● **What is being asked**: Reproduce verbatim the lines of the listing, starting with the line that contains "will (x=788, y=359)." and ending with the line that contains "click(559, 396)".

■ ■ ■

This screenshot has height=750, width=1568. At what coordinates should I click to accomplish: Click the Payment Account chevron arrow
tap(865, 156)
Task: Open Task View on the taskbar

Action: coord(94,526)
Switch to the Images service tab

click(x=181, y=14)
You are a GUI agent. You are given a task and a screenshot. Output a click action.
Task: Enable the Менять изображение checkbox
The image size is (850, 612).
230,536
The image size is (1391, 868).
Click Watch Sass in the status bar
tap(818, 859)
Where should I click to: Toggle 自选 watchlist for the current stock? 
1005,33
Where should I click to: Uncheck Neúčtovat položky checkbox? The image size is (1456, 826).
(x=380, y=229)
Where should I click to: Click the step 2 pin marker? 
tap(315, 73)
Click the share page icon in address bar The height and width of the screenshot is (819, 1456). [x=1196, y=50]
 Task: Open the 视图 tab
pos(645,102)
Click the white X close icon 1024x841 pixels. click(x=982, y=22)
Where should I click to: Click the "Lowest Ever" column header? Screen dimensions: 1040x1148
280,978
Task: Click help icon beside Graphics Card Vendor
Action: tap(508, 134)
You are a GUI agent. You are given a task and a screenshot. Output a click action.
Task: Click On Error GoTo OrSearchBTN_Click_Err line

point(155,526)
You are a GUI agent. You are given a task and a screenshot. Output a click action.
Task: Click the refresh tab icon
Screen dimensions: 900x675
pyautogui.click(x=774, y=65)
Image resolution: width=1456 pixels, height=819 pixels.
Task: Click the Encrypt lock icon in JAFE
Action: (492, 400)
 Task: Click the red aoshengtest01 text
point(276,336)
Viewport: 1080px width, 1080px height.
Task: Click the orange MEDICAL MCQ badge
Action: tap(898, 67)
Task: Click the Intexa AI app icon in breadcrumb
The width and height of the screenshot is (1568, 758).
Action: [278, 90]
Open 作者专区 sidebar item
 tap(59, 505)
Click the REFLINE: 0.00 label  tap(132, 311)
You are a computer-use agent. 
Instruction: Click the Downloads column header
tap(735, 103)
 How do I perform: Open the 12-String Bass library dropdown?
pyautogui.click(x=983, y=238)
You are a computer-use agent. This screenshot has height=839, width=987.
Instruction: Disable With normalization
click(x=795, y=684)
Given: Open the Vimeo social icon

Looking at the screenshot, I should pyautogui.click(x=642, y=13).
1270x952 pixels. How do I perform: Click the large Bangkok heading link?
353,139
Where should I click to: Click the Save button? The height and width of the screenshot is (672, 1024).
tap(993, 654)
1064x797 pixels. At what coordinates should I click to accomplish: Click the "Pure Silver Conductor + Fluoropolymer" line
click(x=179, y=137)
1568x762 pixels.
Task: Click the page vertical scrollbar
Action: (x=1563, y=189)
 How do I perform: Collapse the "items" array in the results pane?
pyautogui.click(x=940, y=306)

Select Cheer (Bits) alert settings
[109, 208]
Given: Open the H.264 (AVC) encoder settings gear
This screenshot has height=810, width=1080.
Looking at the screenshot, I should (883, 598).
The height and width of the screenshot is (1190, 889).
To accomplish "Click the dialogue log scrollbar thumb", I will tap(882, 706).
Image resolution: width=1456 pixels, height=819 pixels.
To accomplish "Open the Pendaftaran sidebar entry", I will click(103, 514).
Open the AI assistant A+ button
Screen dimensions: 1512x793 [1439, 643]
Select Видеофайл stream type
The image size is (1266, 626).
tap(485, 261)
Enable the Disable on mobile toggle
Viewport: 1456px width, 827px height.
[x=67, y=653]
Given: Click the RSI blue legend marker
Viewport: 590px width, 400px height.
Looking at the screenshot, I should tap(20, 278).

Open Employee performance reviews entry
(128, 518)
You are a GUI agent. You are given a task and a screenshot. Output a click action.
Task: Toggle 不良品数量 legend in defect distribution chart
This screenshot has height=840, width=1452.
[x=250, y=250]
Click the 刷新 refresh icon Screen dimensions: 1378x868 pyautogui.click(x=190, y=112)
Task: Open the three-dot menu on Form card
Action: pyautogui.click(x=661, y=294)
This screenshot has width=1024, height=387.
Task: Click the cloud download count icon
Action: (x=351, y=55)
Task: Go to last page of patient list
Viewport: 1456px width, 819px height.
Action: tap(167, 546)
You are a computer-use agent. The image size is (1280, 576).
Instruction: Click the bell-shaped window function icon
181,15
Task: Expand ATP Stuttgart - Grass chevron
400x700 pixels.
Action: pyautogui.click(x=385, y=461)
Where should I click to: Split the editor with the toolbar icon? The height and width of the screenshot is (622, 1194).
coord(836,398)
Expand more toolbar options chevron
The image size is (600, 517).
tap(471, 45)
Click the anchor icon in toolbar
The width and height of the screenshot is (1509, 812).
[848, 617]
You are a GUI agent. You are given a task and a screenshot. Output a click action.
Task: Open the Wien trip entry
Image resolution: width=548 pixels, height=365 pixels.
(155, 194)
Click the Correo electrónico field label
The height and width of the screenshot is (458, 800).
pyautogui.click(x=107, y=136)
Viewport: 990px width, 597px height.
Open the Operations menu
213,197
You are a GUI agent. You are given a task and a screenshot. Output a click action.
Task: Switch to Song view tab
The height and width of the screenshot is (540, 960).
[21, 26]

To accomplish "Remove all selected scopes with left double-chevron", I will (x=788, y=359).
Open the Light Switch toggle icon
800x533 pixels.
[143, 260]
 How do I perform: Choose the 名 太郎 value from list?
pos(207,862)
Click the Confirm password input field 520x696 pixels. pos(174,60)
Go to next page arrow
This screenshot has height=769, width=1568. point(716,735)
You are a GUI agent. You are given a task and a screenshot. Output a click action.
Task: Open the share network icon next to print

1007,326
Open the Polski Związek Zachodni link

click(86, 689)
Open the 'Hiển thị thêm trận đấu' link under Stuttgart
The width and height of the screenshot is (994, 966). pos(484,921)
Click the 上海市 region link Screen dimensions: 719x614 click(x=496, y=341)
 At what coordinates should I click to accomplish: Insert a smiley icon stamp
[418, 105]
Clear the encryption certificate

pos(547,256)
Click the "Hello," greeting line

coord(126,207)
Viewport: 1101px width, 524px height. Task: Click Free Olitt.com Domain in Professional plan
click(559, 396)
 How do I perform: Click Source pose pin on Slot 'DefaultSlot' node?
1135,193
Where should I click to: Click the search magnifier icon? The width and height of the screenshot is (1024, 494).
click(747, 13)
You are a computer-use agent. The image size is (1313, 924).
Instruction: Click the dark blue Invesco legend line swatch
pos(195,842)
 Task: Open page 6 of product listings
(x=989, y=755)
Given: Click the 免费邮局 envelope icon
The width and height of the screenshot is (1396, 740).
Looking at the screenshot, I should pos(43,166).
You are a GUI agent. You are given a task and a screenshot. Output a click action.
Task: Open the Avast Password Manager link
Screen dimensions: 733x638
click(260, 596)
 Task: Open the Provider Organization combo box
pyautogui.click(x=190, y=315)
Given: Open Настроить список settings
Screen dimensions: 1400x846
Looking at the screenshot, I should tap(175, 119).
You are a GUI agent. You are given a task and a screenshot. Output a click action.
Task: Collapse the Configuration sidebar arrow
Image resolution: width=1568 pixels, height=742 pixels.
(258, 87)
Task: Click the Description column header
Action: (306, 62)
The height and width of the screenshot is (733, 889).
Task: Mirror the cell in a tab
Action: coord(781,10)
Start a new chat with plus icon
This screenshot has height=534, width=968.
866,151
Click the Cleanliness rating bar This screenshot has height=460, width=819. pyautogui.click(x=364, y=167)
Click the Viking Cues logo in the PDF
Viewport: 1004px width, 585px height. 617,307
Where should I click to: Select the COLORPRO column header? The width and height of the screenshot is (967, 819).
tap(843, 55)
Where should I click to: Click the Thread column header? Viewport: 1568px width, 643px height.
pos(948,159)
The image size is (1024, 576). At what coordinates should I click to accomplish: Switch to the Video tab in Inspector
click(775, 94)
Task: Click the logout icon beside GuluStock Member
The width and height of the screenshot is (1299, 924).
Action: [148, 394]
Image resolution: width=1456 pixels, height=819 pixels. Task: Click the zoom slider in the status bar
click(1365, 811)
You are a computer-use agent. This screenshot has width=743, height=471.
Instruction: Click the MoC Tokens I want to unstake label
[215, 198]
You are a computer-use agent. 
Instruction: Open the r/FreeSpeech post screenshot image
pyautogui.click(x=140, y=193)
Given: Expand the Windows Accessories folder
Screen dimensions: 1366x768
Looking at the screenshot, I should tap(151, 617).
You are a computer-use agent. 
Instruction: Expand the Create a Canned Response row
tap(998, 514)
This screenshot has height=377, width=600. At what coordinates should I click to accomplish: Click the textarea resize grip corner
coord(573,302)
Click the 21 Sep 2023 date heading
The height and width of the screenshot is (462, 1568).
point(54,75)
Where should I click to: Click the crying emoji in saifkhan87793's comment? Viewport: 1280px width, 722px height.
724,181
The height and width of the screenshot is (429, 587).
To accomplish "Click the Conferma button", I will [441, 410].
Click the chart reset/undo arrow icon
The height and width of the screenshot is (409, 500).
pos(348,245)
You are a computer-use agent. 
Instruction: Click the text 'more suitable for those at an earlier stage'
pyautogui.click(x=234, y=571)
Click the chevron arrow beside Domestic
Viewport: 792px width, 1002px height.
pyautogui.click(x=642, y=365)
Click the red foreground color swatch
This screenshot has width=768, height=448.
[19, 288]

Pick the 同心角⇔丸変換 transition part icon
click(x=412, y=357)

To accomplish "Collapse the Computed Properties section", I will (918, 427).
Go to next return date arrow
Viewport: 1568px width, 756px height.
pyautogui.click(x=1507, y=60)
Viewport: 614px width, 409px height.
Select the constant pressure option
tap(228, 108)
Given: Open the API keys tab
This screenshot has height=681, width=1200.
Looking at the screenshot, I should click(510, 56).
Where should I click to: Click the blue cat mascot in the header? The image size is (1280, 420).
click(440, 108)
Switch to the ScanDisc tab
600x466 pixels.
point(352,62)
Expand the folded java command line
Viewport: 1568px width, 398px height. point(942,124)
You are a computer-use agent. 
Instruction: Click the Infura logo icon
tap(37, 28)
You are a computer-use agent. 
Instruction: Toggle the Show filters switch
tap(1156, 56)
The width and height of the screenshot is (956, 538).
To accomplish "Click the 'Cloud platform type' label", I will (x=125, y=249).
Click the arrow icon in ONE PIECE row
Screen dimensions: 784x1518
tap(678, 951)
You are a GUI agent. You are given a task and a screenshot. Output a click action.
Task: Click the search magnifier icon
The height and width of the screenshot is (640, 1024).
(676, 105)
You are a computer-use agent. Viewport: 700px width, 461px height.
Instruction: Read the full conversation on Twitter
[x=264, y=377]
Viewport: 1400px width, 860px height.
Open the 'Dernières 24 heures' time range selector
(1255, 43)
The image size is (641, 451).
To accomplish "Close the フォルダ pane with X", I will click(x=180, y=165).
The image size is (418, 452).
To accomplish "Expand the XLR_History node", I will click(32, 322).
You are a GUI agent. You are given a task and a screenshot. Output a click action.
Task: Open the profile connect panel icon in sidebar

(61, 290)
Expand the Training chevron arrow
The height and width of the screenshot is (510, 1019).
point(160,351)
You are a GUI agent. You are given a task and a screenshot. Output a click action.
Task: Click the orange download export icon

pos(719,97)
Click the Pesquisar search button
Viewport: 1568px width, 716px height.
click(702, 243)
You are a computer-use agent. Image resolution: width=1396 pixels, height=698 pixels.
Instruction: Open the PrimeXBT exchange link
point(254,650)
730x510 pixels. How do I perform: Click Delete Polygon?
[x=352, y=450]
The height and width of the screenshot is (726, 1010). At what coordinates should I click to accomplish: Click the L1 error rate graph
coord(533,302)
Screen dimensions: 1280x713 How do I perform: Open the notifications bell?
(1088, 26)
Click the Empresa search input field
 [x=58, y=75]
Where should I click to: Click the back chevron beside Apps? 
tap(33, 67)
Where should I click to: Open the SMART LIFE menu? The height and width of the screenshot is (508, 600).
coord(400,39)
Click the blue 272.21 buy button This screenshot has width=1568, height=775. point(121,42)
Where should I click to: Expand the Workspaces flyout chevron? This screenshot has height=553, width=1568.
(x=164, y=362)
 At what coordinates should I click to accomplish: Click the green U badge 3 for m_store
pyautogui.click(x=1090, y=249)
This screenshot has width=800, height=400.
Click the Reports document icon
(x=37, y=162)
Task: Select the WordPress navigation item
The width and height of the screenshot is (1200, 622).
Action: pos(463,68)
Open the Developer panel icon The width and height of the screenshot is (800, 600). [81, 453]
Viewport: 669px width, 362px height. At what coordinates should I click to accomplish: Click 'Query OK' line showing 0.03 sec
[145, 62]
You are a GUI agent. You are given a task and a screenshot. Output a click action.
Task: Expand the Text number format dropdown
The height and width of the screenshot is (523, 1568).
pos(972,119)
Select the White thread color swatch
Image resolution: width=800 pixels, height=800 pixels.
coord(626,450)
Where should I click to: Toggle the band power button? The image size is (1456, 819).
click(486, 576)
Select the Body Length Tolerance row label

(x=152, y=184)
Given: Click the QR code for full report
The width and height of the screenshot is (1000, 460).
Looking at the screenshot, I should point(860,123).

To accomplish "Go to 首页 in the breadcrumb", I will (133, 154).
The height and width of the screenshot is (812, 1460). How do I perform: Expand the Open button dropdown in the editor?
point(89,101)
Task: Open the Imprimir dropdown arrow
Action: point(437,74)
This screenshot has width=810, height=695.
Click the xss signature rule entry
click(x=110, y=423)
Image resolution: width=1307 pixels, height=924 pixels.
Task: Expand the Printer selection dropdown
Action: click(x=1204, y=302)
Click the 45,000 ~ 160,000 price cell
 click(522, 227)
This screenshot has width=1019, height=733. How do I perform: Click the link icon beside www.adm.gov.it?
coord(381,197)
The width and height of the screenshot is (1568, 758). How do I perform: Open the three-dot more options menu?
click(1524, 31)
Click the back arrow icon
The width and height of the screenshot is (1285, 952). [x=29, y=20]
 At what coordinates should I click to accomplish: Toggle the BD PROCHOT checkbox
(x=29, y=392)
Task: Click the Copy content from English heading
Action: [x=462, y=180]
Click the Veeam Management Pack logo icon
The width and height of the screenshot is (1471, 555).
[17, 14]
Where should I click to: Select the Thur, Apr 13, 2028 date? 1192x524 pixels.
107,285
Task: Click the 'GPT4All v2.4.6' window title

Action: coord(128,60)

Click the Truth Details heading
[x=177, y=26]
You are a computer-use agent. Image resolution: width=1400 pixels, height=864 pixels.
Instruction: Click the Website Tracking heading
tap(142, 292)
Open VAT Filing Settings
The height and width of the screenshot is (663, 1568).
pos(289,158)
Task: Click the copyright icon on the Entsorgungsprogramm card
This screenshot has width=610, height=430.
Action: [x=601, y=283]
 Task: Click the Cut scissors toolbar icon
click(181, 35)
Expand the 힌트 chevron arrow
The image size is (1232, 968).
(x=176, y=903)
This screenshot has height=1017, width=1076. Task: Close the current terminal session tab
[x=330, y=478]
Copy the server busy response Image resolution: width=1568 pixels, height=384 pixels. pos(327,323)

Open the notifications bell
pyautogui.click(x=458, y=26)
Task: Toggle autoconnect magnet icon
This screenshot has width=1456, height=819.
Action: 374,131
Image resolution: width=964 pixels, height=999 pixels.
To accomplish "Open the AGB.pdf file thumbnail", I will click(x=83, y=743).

■ ■ ■

● **Task answer**:
To accomplish "Remove all selected scopes with left double-chevron", I will (x=788, y=359).
Open the Light Switch toggle icon
800x533 pixels.
[143, 260]
 How do I perform: Choose the 名 太郎 value from list?
pos(207,862)
Click the Confirm password input field 520x696 pixels. pos(174,60)
Go to next page arrow
This screenshot has height=769, width=1568. point(716,735)
You are a GUI agent. You are given a task and a screenshot. Output a click action.
Task: Open the share network icon next to print

1007,326
Open the Polski Związek Zachodni link

click(86, 689)
Open the 'Hiển thị thêm trận đấu' link under Stuttgart
The width and height of the screenshot is (994, 966). pos(484,921)
Click the 上海市 region link Screen dimensions: 719x614 click(x=496, y=341)
 At what coordinates should I click to accomplish: Insert a smiley icon stamp
[418, 105]
Clear the encryption certificate

pos(547,256)
Click the "Hello," greeting line

coord(126,207)
Viewport: 1101px width, 524px height. Task: Click Free Olitt.com Domain in Professional plan
click(559, 396)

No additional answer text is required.